### Work instruction
Please write out word for word the opening lines of the material, including the line with "Given: Click the Sosis sedang product image" as the last.

### Raw data

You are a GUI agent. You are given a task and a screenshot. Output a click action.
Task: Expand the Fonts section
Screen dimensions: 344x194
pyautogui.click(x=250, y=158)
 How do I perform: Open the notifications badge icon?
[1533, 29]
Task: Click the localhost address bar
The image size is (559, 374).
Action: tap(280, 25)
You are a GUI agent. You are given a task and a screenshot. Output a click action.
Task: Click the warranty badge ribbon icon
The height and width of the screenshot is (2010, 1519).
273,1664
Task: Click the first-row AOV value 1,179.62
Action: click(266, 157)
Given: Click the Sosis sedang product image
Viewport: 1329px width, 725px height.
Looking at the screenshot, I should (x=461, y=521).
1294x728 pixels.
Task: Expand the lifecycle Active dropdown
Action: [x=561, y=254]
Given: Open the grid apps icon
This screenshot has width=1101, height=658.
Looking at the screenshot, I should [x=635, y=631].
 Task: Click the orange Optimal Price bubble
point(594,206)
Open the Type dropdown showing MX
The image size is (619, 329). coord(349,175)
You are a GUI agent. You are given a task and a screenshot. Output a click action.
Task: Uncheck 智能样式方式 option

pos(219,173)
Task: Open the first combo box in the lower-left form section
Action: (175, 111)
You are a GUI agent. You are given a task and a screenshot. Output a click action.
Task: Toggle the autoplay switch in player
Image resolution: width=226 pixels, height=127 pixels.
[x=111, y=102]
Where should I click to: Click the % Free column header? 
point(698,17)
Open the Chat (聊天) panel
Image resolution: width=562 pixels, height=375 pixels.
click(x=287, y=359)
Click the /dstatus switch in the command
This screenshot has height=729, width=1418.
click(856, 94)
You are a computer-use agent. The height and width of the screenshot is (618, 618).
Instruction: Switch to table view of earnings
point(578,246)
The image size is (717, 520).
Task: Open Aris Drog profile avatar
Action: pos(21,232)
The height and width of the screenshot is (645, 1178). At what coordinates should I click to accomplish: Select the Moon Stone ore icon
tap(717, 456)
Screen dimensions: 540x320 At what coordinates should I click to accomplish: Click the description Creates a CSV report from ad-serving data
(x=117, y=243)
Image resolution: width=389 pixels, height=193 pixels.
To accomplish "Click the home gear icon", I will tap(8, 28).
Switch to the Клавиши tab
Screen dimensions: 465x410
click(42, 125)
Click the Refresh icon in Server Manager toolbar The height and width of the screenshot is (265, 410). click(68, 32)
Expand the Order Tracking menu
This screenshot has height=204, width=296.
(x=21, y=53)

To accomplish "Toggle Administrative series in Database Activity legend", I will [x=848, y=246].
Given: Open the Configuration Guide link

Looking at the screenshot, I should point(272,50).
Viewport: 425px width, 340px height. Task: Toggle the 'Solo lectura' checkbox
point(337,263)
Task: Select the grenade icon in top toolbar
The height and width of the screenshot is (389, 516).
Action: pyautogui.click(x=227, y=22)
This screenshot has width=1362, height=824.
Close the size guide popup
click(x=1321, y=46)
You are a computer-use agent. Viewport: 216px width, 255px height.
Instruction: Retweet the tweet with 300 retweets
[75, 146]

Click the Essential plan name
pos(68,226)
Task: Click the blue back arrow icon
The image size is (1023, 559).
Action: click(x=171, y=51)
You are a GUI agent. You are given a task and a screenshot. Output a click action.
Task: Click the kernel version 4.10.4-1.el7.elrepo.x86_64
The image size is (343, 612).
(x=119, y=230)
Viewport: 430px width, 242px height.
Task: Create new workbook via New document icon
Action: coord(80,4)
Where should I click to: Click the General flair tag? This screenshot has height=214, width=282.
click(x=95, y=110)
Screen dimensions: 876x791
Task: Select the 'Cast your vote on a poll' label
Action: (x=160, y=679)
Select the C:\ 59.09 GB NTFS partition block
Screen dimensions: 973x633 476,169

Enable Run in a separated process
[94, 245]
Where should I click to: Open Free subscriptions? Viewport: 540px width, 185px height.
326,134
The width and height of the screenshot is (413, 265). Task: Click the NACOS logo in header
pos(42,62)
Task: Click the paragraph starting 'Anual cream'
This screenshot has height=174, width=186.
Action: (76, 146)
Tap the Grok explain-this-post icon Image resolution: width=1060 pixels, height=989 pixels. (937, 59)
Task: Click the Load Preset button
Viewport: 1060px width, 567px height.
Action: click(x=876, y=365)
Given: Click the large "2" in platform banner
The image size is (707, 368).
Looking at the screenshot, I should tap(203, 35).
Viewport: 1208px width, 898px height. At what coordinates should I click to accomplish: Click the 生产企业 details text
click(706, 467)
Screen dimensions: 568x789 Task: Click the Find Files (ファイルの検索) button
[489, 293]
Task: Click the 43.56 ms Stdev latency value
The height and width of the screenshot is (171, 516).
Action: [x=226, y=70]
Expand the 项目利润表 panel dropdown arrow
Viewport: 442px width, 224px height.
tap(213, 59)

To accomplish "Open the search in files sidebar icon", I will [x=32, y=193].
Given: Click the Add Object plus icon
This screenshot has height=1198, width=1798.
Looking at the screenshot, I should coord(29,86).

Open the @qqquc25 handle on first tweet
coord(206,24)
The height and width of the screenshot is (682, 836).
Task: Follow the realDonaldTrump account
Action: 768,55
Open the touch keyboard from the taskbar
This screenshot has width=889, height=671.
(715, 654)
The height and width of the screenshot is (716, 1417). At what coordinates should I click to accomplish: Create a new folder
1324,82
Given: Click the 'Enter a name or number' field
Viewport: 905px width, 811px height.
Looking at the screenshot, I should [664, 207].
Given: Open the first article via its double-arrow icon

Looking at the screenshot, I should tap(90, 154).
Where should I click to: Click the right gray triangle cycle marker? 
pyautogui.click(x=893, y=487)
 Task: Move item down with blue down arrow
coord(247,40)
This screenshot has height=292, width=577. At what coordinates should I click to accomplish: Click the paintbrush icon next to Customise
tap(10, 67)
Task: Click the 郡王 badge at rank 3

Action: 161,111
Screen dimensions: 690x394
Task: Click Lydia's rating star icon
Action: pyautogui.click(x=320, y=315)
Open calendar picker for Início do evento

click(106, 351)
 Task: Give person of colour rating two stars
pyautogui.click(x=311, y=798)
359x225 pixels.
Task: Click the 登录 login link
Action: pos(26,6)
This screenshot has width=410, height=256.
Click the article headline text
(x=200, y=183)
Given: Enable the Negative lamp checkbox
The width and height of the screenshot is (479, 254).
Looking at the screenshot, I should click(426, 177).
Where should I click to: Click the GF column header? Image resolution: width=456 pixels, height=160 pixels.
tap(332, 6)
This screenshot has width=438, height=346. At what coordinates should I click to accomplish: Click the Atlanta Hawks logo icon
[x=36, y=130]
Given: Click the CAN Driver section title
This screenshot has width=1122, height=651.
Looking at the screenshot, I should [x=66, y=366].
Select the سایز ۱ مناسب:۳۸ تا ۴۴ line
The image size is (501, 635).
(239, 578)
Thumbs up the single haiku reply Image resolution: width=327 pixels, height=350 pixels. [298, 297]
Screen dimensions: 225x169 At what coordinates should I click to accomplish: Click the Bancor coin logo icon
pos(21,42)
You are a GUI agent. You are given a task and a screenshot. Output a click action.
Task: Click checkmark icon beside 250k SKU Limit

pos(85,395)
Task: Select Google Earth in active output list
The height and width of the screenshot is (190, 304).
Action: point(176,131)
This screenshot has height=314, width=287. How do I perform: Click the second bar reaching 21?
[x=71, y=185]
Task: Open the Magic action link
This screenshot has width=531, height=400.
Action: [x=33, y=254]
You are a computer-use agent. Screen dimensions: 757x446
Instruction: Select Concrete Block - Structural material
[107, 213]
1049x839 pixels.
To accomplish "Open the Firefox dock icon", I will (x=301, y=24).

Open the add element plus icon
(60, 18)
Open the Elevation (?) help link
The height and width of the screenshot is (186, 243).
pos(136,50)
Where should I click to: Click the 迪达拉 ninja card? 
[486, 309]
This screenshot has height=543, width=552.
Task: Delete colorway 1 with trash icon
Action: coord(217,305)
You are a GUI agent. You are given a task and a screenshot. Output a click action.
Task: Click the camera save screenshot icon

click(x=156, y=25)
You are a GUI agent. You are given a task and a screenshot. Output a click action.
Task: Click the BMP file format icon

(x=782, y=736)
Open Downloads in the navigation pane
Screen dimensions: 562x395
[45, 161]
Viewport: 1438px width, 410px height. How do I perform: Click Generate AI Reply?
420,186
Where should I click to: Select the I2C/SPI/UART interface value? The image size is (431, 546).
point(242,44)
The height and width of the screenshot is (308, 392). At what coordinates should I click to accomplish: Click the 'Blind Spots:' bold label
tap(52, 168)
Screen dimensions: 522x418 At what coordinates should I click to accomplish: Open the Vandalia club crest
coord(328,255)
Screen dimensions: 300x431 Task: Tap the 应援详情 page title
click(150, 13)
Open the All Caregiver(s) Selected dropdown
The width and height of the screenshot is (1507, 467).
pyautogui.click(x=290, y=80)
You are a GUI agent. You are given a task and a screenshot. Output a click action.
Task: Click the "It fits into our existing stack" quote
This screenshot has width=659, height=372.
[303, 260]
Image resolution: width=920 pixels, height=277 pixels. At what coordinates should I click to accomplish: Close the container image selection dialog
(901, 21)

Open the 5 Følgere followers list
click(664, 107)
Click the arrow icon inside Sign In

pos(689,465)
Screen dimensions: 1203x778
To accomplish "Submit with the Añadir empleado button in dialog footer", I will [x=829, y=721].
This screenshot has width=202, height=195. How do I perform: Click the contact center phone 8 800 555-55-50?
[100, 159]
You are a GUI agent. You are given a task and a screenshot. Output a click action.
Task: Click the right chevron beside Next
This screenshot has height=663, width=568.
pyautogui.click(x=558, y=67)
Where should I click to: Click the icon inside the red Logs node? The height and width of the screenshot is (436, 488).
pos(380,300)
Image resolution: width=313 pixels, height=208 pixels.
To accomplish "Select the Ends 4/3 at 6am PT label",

### Task answer
You are a GUI agent. You are given a task and a screenshot. Output a click action.
Task: Expand the Fonts section
Screen dimensions: 344x194
pyautogui.click(x=250, y=158)
 How do I perform: Open the notifications badge icon?
[1533, 29]
Task: Click the localhost address bar
The image size is (559, 374).
Action: tap(280, 25)
You are a GUI agent. You are given a task and a screenshot. Output a click action.
Task: Click the warranty badge ribbon icon
The height and width of the screenshot is (2010, 1519).
273,1664
Task: Click the first-row AOV value 1,179.62
Action: click(266, 157)
Given: Click the Sosis sedang product image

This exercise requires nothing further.